Stored items:
━━━━━━━━━━━━━━━━━━━━
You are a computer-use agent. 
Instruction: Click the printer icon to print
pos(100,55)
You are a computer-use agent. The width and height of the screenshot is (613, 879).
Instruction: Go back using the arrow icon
━━━━━━━━━━━━━━━━━━━━
### Exercise description
Transcribe each of the records verbatim.

### Task solution
You are a computer-use agent. 
Instruction: Click the printer icon to print
pos(100,55)
You are a computer-use agent. The width and height of the screenshot is (613, 879).
Instruction: Go back using the arrow icon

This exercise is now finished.